IF([Budget] > 0 AND ([Phase] = "Build" OR [Phase] = "Test"), TRUE, FALSE)

Fallback label

COALESCE([ShortName], [DisplayName], "Unnamed")

Concatenate text

"RAG=" + [RAG] + ", Score=" + [Score]


13. Validation Checklist

  1. Parentheses are balanced.

  2. IF has exactly three arguments.

  3. CASE has an odd number of arguments (last one is default).

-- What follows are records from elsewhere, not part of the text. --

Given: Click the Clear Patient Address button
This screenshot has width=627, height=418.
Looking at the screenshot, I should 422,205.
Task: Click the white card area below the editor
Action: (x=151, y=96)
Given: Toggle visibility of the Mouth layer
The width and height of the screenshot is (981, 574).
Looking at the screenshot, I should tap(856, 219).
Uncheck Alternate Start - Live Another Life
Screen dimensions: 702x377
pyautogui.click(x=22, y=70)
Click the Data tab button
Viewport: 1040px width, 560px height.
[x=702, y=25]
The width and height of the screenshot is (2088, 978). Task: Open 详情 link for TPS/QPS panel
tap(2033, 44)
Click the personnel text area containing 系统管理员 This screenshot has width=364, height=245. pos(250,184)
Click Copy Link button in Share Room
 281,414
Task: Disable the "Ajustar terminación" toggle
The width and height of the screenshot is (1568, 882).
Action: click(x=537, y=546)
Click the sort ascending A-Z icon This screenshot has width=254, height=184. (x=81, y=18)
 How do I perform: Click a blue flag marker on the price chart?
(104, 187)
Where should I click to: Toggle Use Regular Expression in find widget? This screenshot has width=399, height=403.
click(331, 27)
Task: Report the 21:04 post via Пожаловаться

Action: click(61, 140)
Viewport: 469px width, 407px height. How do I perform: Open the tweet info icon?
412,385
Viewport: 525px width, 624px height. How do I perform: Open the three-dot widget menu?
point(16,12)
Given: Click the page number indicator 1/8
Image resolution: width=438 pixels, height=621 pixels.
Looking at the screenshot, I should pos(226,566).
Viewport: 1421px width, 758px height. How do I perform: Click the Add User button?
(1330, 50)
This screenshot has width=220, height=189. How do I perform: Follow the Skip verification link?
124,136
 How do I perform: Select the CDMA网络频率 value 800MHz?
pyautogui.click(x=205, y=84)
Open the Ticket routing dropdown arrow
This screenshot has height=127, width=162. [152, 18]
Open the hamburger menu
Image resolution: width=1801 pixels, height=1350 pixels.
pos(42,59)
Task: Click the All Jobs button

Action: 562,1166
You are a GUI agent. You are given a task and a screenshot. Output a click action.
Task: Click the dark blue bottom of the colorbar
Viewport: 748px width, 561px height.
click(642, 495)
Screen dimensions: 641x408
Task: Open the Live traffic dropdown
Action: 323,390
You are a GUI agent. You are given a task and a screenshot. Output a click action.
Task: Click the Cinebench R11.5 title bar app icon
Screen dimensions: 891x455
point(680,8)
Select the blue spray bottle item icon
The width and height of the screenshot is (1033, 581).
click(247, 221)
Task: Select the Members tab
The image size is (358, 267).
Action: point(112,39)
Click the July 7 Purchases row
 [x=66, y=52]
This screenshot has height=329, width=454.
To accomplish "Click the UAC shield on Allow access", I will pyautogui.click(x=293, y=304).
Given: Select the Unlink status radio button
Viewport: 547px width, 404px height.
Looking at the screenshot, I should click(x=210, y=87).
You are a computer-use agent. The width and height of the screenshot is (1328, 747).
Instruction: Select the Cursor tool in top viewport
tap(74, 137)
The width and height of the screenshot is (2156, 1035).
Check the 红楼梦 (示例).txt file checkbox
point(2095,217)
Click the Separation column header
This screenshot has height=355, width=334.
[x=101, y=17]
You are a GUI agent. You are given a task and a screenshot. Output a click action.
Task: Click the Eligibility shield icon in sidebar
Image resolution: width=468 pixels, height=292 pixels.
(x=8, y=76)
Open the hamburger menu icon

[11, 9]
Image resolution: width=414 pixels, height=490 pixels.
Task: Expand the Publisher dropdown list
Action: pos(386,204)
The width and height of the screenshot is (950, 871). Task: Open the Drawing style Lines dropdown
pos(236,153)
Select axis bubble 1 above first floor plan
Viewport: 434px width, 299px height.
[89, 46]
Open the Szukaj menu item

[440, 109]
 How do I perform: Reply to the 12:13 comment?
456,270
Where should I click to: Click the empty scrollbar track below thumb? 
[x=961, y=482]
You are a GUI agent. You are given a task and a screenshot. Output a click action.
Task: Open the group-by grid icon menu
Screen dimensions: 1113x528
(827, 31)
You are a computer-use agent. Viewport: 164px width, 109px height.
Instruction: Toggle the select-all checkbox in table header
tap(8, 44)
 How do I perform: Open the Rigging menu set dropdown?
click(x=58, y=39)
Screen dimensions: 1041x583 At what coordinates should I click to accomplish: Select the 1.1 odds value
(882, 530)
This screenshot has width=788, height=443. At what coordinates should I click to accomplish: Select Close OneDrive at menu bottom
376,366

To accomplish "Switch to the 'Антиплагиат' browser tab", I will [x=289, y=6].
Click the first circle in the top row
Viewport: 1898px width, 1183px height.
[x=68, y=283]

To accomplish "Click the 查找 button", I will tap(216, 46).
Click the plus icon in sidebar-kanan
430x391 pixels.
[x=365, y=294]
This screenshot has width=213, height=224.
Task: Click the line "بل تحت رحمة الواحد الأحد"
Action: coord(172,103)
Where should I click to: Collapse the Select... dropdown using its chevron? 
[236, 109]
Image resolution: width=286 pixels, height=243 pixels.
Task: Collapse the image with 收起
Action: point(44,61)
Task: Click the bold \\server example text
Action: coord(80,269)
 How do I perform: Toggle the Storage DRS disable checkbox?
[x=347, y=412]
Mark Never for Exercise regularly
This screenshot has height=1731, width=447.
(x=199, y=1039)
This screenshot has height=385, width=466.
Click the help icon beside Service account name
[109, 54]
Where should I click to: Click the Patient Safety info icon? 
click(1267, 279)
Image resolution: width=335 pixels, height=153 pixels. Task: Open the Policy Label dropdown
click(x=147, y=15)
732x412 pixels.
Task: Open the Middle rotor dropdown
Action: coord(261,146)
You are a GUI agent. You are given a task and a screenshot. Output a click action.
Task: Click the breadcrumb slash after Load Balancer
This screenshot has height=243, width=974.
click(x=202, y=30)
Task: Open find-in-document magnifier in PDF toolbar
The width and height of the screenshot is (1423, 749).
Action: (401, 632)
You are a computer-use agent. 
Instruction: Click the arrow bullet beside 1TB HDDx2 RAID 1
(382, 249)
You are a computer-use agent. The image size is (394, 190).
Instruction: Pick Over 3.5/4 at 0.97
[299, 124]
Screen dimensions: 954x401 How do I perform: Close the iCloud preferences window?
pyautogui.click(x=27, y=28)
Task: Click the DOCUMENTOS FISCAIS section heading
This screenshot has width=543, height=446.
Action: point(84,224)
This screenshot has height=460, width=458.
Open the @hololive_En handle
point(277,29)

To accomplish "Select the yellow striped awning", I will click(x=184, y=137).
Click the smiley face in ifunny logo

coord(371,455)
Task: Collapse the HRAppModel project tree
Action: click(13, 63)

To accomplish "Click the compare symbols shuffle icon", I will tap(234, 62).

  4. Field names are wrapped in [ ].

  5. Strings use quotes ("text" or 'text').


14. Common Errors

Error Message

Likely Cause

Expression cannot be empty

No content in the expression field

CASE requires at least three arguments

Missing default value

Expected identifier

Misspelt function or missing comma

Division by zero

Numeric denominator is 0

Maximum expression depth exceeded

Too many nested IFs (use CASE instead)


15. Tips

  • Use uppercase for functions (IF, CASE, COALESCE).

  • Indent multi-line expressions for readability.

  • Order comparisons from highest to lowest thresholds.

  • Prefer CASE for complex multi-condition logic.